■ What to work on
Could you copy every record below exactly as it stands?

(Stored data)
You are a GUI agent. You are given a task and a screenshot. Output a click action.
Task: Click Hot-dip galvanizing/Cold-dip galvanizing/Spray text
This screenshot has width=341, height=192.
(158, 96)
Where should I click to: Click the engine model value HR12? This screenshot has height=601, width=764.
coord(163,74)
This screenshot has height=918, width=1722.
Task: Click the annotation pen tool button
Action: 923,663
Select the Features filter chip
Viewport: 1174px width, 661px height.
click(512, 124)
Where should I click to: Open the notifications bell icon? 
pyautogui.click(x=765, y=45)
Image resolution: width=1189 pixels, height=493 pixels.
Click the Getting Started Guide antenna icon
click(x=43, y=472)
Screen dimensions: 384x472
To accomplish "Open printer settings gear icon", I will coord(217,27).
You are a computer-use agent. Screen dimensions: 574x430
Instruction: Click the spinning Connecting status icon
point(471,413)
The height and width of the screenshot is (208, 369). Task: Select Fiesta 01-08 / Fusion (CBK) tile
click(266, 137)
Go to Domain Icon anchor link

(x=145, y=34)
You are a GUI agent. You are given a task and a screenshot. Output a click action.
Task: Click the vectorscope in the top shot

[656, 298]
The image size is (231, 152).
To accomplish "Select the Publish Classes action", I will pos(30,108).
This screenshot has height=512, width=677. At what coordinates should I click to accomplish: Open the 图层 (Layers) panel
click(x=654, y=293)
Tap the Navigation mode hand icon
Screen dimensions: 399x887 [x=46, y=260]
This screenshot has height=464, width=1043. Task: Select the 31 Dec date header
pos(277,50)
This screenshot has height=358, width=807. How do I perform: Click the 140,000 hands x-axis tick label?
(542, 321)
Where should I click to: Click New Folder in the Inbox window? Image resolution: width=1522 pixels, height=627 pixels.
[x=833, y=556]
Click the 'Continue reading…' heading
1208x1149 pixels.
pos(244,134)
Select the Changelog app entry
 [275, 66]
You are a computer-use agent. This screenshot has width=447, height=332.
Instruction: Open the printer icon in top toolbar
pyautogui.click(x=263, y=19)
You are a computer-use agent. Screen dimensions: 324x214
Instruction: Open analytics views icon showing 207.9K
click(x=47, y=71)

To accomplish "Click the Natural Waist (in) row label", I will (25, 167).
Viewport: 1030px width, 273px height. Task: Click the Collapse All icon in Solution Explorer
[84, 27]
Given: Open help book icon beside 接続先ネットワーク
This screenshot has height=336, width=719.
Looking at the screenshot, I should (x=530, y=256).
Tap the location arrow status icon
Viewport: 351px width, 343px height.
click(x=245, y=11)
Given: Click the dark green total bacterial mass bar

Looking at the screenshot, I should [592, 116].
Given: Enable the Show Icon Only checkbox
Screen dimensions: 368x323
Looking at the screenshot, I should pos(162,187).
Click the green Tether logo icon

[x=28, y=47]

■ Result of the exercise
You are a GUI agent. You are given a task and a screenshot. Output a click action.
Task: Click Hot-dip galvanizing/Cold-dip galvanizing/Spray text
This screenshot has width=341, height=192.
(158, 96)
Where should I click to: Click the engine model value HR12? This screenshot has height=601, width=764.
coord(163,74)
This screenshot has height=918, width=1722.
Task: Click the annotation pen tool button
Action: 923,663
Select the Features filter chip
Viewport: 1174px width, 661px height.
click(512, 124)
Where should I click to: Open the notifications bell icon? 
pyautogui.click(x=765, y=45)
Image resolution: width=1189 pixels, height=493 pixels.
Click the Getting Started Guide antenna icon
click(x=43, y=472)
Screen dimensions: 384x472
To accomplish "Open printer settings gear icon", I will coord(217,27).
You are a computer-use agent. Screen dimensions: 574x430
Instruction: Click the spinning Connecting status icon
point(471,413)
The height and width of the screenshot is (208, 369). Task: Select Fiesta 01-08 / Fusion (CBK) tile
click(266, 137)
Go to Domain Icon anchor link

(x=145, y=34)
You are a GUI agent. You are given a task and a screenshot. Output a click action.
Task: Click the vectorscope in the top shot

[656, 298]
The image size is (231, 152).
To accomplish "Select the Publish Classes action", I will pos(30,108).
This screenshot has height=512, width=677. At what coordinates should I click to accomplish: Open the 图层 (Layers) panel
click(x=654, y=293)
Tap the Navigation mode hand icon
Screen dimensions: 399x887 [x=46, y=260]
This screenshot has height=464, width=1043. Task: Select the 31 Dec date header
pos(277,50)
This screenshot has height=358, width=807. How do I perform: Click the 140,000 hands x-axis tick label?
(542, 321)
Where should I click to: Click New Folder in the Inbox window? Image resolution: width=1522 pixels, height=627 pixels.
[x=833, y=556]
Click the 'Continue reading…' heading
1208x1149 pixels.
pos(244,134)
Select the Changelog app entry
 [275, 66]
You are a computer-use agent. This screenshot has width=447, height=332.
Instruction: Open the printer icon in top toolbar
pyautogui.click(x=263, y=19)
You are a computer-use agent. Screen dimensions: 324x214
Instruction: Open analytics views icon showing 207.9K
click(x=47, y=71)

To accomplish "Click the Natural Waist (in) row label", I will (25, 167).
Viewport: 1030px width, 273px height. Task: Click the Collapse All icon in Solution Explorer
[84, 27]
Given: Open help book icon beside 接続先ネットワーク
This screenshot has height=336, width=719.
Looking at the screenshot, I should (x=530, y=256).
Tap the location arrow status icon
Viewport: 351px width, 343px height.
click(x=245, y=11)
Given: Click the dark green total bacterial mass bar

Looking at the screenshot, I should [592, 116].
Given: Enable the Show Icon Only checkbox
Screen dimensions: 368x323
Looking at the screenshot, I should pos(162,187).
Click the green Tether logo icon

[x=28, y=47]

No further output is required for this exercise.